Extracted records Block Start
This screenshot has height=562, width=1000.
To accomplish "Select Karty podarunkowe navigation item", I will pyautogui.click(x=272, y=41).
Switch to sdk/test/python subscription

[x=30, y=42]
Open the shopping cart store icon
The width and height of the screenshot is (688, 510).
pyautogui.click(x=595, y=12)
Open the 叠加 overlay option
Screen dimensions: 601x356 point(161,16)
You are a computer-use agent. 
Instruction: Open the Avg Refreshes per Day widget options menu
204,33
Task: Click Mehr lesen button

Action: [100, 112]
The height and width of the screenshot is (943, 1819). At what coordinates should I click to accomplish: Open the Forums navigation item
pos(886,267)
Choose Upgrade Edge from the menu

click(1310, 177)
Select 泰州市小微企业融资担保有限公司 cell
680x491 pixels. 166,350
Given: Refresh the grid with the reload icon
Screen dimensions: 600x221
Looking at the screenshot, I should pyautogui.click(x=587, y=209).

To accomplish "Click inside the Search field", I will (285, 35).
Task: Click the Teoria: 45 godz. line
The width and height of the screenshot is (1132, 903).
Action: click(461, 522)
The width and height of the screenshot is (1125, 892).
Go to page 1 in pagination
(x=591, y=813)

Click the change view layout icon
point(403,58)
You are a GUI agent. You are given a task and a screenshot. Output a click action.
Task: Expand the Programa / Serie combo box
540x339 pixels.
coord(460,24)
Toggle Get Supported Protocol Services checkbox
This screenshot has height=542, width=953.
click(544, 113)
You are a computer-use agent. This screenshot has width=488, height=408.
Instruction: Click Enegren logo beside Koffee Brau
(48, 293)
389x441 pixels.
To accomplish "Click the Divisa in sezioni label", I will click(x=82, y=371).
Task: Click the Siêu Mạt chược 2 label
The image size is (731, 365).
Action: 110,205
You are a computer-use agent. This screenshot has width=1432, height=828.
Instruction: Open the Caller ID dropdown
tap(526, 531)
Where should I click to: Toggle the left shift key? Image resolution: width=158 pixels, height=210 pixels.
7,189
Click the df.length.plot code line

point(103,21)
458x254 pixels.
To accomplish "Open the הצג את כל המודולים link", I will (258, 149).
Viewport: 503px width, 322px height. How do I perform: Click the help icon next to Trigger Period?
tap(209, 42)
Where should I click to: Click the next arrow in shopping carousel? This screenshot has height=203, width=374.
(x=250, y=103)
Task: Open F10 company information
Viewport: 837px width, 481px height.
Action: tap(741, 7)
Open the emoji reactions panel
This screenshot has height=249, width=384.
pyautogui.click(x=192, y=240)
Extracted records Block End
Brief
Return the records in full, exactly as they read.

Written reply
This screenshot has height=562, width=1000.
To accomplish "Select Karty podarunkowe navigation item", I will pyautogui.click(x=272, y=41).
Switch to sdk/test/python subscription

[x=30, y=42]
Open the shopping cart store icon
The width and height of the screenshot is (688, 510).
pyautogui.click(x=595, y=12)
Open the 叠加 overlay option
Screen dimensions: 601x356 point(161,16)
You are a computer-use agent. 
Instruction: Open the Avg Refreshes per Day widget options menu
204,33
Task: Click Mehr lesen button

Action: [100, 112]
The height and width of the screenshot is (943, 1819). At what coordinates should I click to accomplish: Open the Forums navigation item
pos(886,267)
Choose Upgrade Edge from the menu

click(1310, 177)
Select 泰州市小微企业融资担保有限公司 cell
680x491 pixels. 166,350
Given: Refresh the grid with the reload icon
Screen dimensions: 600x221
Looking at the screenshot, I should pyautogui.click(x=587, y=209).

To accomplish "Click inside the Search field", I will (285, 35).
Task: Click the Teoria: 45 godz. line
The width and height of the screenshot is (1132, 903).
Action: click(461, 522)
The width and height of the screenshot is (1125, 892).
Go to page 1 in pagination
(x=591, y=813)

Click the change view layout icon
point(403,58)
You are a GUI agent. You are given a task and a screenshot. Output a click action.
Task: Expand the Programa / Serie combo box
540x339 pixels.
coord(460,24)
Toggle Get Supported Protocol Services checkbox
This screenshot has height=542, width=953.
click(544, 113)
You are a computer-use agent. This screenshot has width=488, height=408.
Instruction: Click Enegren logo beside Koffee Brau
(48, 293)
389x441 pixels.
To accomplish "Click the Divisa in sezioni label", I will click(x=82, y=371).
Task: Click the Siêu Mạt chược 2 label
The image size is (731, 365).
Action: 110,205
You are a computer-use agent. This screenshot has width=1432, height=828.
Instruction: Open the Caller ID dropdown
tap(526, 531)
Where should I click to: Toggle the left shift key? Image resolution: width=158 pixels, height=210 pixels.
7,189
Click the df.length.plot code line

point(103,21)
458x254 pixels.
To accomplish "Open the הצג את כל המודולים link", I will (258, 149).
Viewport: 503px width, 322px height. How do I perform: Click the help icon next to Trigger Period?
tap(209, 42)
Where should I click to: Click the next arrow in shopping carousel? This screenshot has height=203, width=374.
(x=250, y=103)
Task: Open F10 company information
Viewport: 837px width, 481px height.
Action: tap(741, 7)
Open the emoji reactions panel
This screenshot has height=249, width=384.
pyautogui.click(x=192, y=240)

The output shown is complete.